RECORDS →
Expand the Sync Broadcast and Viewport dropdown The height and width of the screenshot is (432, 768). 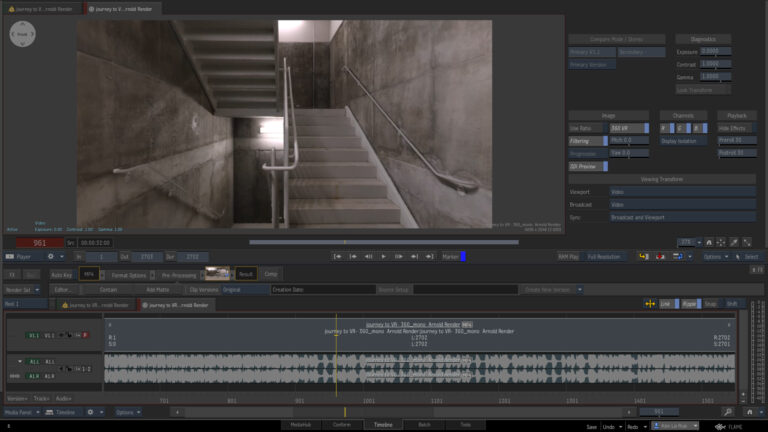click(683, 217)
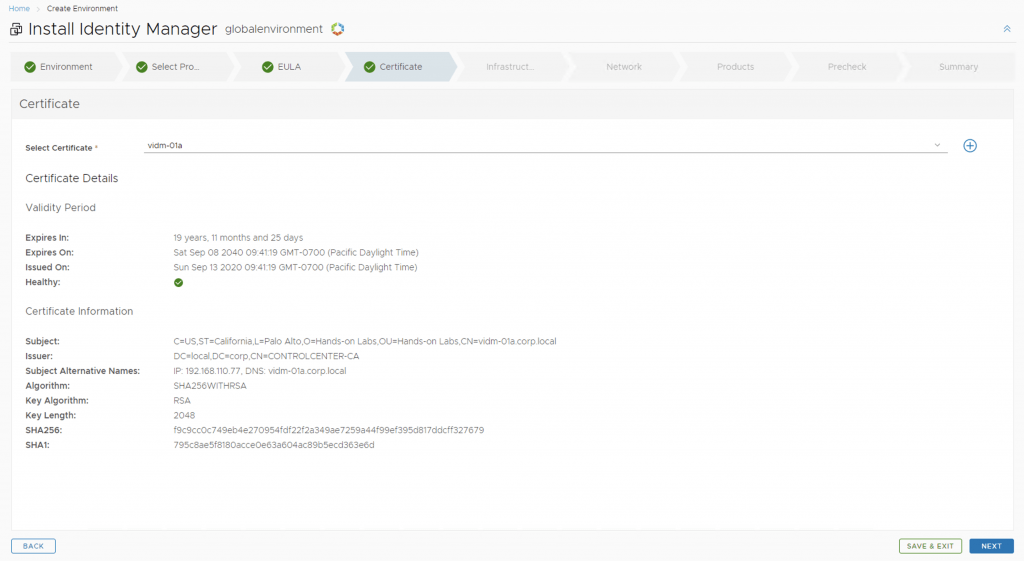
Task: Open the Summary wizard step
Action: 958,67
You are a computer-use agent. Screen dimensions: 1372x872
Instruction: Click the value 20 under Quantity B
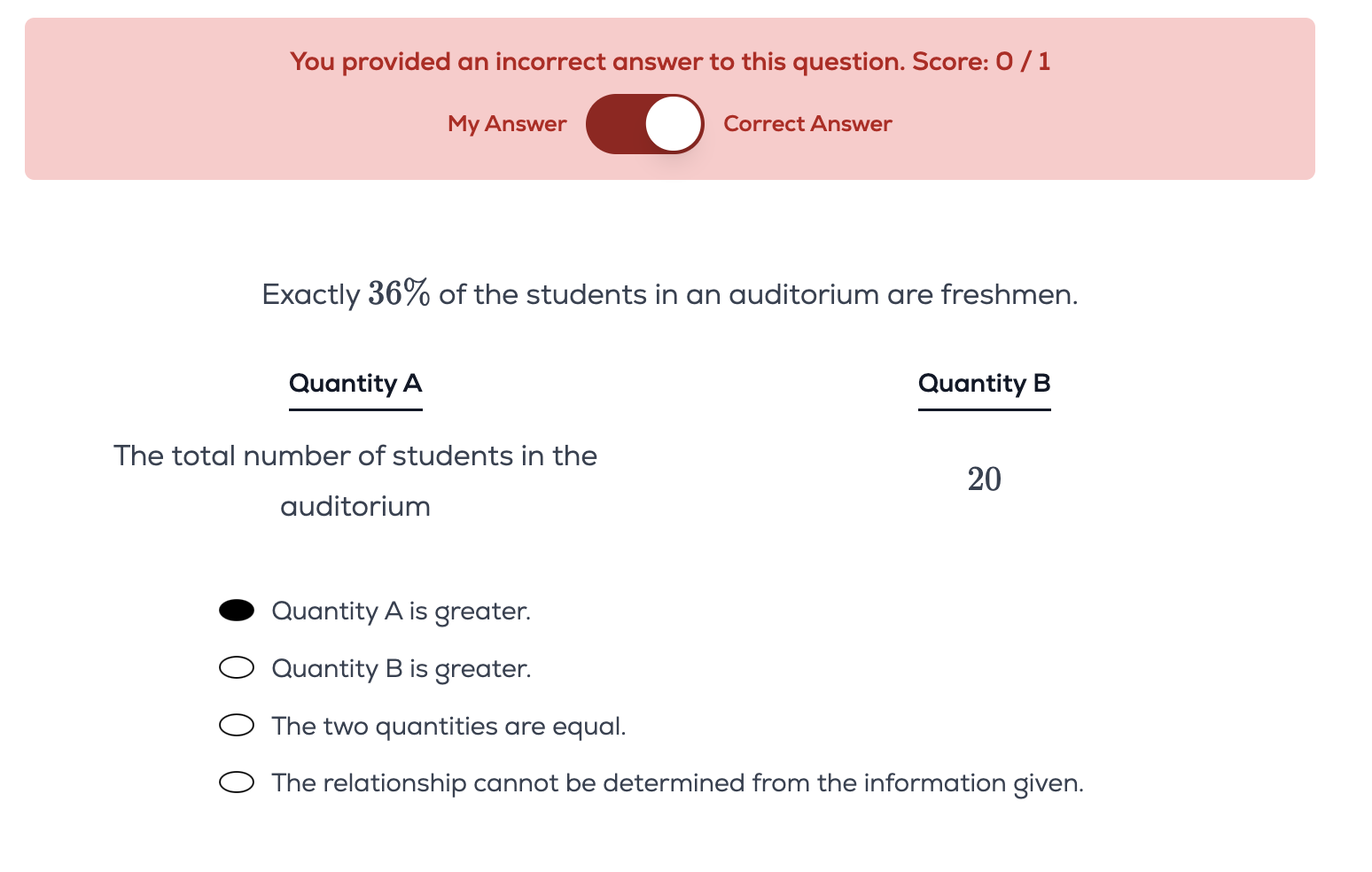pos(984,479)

TASK BRIEF → Update the listing from the line with "You are a computer-use" through the end of the listing by replacing "Quantity B" with "Quantity A", keeping everything else the same. Return only those lines, and leave the pictures out.

TASK RESPONSE →
You are a computer-use agent. Screen dimensions: 1372x872
Instruction: Click the value 20 under Quantity A
pos(984,479)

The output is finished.